**Exercise directions**
Look below for the line with "The image size is (597, 340).", then give it again exactly, along with every line that comes after it, the final line included.

Provided material START

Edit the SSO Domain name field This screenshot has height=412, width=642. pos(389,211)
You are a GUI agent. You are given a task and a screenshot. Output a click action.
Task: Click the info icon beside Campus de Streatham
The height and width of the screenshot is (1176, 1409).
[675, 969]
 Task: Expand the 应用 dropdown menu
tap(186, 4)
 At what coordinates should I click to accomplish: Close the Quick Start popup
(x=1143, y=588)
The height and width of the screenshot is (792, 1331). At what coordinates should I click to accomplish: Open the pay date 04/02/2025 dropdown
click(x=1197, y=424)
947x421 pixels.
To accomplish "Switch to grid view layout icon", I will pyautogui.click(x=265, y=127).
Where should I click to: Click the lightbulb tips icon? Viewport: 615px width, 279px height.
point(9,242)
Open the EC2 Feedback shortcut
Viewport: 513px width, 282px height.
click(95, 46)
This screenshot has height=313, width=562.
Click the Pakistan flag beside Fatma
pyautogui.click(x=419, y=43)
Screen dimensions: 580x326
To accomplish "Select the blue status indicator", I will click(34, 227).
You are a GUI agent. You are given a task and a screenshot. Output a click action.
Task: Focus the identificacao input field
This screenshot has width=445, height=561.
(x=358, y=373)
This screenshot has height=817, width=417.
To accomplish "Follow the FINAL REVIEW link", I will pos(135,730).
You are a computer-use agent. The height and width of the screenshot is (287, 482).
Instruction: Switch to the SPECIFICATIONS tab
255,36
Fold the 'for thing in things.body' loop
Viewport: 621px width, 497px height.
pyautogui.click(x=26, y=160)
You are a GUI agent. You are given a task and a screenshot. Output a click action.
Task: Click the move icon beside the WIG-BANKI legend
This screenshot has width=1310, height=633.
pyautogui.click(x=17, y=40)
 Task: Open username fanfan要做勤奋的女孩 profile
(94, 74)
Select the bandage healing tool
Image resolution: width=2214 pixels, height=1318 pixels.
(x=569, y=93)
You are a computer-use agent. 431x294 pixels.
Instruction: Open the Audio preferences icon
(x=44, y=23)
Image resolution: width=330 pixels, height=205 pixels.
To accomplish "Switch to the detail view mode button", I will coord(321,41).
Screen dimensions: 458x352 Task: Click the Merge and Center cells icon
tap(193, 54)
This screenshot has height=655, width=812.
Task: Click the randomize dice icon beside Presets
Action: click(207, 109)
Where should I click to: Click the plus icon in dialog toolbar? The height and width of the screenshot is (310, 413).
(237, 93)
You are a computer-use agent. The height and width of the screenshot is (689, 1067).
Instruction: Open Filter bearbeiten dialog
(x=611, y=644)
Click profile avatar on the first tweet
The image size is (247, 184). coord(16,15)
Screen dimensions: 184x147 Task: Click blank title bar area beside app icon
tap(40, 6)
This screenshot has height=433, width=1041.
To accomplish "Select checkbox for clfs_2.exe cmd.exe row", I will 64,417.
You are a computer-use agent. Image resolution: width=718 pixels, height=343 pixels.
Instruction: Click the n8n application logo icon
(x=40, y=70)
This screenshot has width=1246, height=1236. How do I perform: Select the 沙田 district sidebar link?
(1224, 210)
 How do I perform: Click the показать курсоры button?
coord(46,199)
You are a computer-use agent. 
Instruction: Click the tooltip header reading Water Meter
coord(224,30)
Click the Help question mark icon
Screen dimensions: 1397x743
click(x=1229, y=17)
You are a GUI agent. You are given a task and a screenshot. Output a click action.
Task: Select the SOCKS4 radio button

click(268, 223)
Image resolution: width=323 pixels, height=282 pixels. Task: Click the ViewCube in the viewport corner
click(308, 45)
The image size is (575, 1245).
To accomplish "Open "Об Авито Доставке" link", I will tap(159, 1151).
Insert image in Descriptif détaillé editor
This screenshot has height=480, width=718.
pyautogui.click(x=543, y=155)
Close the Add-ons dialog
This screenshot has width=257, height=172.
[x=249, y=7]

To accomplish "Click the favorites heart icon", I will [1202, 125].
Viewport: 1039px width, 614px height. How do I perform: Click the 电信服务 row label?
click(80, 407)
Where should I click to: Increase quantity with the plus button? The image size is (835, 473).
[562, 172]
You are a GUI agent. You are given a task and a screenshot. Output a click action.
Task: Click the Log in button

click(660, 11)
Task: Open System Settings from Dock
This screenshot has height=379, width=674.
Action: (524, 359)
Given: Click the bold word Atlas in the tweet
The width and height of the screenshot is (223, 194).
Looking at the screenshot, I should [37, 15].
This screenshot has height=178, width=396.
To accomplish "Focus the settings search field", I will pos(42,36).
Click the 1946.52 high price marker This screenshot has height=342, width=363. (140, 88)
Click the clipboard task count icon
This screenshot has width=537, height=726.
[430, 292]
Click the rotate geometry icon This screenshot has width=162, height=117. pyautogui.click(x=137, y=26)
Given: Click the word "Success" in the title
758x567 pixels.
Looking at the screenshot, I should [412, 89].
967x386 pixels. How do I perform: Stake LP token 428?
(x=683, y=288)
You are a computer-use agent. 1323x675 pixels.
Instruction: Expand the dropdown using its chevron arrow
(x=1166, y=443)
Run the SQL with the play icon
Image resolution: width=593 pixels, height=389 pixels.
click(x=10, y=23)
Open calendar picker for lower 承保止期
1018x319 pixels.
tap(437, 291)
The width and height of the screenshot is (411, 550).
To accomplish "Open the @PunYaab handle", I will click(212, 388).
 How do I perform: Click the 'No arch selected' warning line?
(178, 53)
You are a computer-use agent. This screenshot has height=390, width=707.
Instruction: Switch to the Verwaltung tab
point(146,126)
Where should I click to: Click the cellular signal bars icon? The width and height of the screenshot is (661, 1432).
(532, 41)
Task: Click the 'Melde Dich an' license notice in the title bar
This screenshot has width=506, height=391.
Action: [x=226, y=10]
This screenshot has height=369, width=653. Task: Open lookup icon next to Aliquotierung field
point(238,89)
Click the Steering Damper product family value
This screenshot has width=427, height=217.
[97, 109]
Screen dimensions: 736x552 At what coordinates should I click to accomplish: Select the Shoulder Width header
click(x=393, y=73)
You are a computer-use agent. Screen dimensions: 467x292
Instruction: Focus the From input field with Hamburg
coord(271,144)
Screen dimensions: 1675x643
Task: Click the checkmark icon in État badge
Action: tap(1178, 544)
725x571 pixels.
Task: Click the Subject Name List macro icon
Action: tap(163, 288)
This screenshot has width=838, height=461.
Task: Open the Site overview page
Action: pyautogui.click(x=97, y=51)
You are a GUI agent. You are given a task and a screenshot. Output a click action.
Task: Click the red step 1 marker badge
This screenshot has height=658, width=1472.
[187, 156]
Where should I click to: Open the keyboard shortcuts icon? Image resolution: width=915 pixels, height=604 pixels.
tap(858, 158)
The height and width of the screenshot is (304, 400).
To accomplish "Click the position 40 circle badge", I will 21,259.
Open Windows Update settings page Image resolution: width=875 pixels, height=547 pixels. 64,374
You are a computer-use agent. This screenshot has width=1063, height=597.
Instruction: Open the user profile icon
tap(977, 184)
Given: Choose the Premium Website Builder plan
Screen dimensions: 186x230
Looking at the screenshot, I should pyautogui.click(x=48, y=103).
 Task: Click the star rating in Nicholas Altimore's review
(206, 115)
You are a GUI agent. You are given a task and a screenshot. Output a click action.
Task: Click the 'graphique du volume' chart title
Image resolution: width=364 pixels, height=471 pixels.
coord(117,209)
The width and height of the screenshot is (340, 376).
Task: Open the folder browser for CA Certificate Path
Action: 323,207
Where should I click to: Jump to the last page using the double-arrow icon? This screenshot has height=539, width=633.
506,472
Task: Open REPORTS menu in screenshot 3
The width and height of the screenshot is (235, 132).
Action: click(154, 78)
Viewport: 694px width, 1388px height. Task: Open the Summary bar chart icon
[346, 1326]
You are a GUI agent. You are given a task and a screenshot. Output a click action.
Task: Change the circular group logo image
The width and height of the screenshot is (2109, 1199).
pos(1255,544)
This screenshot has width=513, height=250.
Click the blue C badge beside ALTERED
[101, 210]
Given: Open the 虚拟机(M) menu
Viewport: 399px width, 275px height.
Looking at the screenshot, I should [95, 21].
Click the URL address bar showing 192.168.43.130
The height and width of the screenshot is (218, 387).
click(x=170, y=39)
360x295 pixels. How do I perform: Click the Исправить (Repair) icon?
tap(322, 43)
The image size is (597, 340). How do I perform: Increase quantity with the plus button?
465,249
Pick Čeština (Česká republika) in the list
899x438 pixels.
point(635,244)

Provided material END

**Response below**
The image size is (597, 340). How do I perform: Increase quantity with the plus button?
465,249
Pick Čeština (Česká republika) in the list
899x438 pixels.
point(635,244)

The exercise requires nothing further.